In a recent decade, between 2002 and 2011, independent reviews by clinical expert teams in France, Canada, and the Netherlands have concluded that only 8 percent of 946 new products were clinically superior, down from 11 to 15 percent in previous decades. Only 2 were breakthroughs and another 13 represented a real therapeutic advance.

  1. Also when one reviews Prescrire's "Pilule d'Or" ("Golden Pill") Award list which is an award by the Prescrire editorial staff since 1981 to drugs that constitute a major therapeutic advance in a field in which no treatment was previously available, only 12 drugs received the Pilule d'Or award for a major therapeutic advance in a field in which no treatment was previously available in the period between 1981 and 2014.

No "Golden Pill" was awarded in 1982, 1984, 1985, 1990, 1991, 1993, 1994, 1995, 1997, 1999, 2000, 2001, 2002, 2003, 2004, 2005, 2008, 2009, 2010, 2011, 2012 or 2013.
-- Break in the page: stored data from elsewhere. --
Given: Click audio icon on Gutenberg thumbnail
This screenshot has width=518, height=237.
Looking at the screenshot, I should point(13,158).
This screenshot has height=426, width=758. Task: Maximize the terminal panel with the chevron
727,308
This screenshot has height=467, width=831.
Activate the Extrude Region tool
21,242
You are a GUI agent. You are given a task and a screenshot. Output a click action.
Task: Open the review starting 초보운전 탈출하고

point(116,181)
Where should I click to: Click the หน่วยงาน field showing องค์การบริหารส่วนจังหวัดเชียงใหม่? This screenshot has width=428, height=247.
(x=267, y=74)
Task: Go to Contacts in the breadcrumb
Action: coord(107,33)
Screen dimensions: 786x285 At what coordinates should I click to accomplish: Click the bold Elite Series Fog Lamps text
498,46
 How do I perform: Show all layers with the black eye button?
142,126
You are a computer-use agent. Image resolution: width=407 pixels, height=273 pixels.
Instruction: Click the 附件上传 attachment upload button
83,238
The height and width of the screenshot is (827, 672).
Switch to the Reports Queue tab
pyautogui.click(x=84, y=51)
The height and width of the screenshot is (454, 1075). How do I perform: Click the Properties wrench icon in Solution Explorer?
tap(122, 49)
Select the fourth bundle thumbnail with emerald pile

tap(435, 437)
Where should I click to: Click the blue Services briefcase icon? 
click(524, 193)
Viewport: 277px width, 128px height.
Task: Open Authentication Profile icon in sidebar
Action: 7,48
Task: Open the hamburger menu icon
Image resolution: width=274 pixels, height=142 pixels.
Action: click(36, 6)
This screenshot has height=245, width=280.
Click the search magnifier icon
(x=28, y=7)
Prescrire is a non-profit, continuing education organisation that is completely independent of any ties to government or industry and and its publications accept no advertising, grants or other outside support or any kind. It is a member of the International Society of Drug Bulletins and Prescrire's managers and editorial staff sign a yearly statement certifying that they have no conflicts of interest. The articles published in Prescrire are based on a search of the literature and critical appraisal of the evidence and each article is peer reviewed by 20-40 reviewers.